When Church and Cinema Combine: Blurring Boundaries through Media-savvy Evangelicalism

  • Author(s): Deborah Justice
  • When: 2014-02
  • Where: Journal of Religion, Media and Digital Culture
  • The use of social media presents new religious groups with opportunities to assert themselves in contrast to established religious institutions. Intersections of church and cinema form a central part of this phenomenon. On one hand, many churches embrace digital media, from Hollywood clips in sermons to sermons delivered entirely via video feed. Similarly and overlapping with this use of media, churches in cinemas have emerged around the world as a new form of Sunday morning worship. This paper investigates intersections of church and cinema through case studies of two representative congregations. CityChurch, in Würzburg, Germany, is a free evangelical faith community that meets in a downtown Cineplex for Sunday worship.
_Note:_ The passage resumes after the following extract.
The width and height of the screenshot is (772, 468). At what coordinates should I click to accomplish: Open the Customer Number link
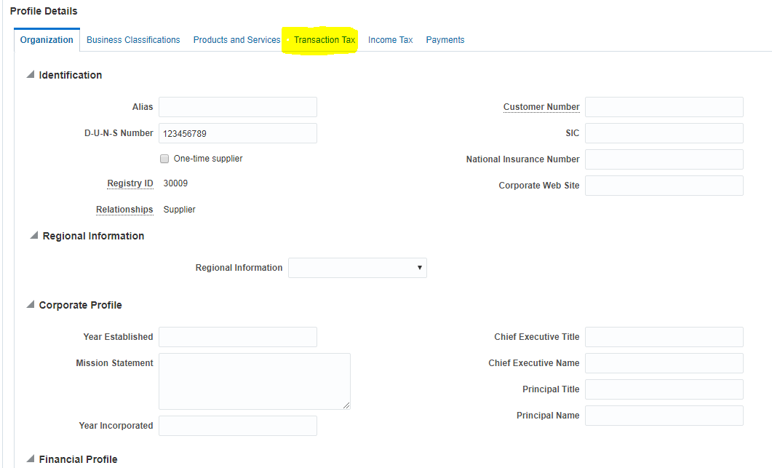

LCBC (Lives Changed by Christ) is one of the largest multi-sited megachurches on the American East Coast. While LCBC’s main campus offers live preaching, sermons are digitally streamed to the rest. Both CityChurch and LCBC exemplify growing numbers of faith communities that rely on popular musical and social media to 1) redefine local and global religious relationships and 2) claim identity as both culturally alternative and spiritually authentic. By engaging with international flows of worship music, films, and viral internet sensations, new media-centered faith communities like CityChurch and LCBC reconfigure established sacred soundscapes. CityChurch’s use of music and media strategically differentiates the congregation from neighboring traditional forms of German Christianity while strengthening connections to the imagined global evangelical community. LCBC creates what cultural geographer Justin Wilford dubs a “postsuburban sacrality” that carves out meaning from the banality of strip-mall-studded suburban existence. Analyzing the dynamics of music and media in these new worship spaces assumes growing importance as transnational music and media choices play an increasingly a central role in locally differentiating emergent worship communities from historically hegemonic religious neighbors.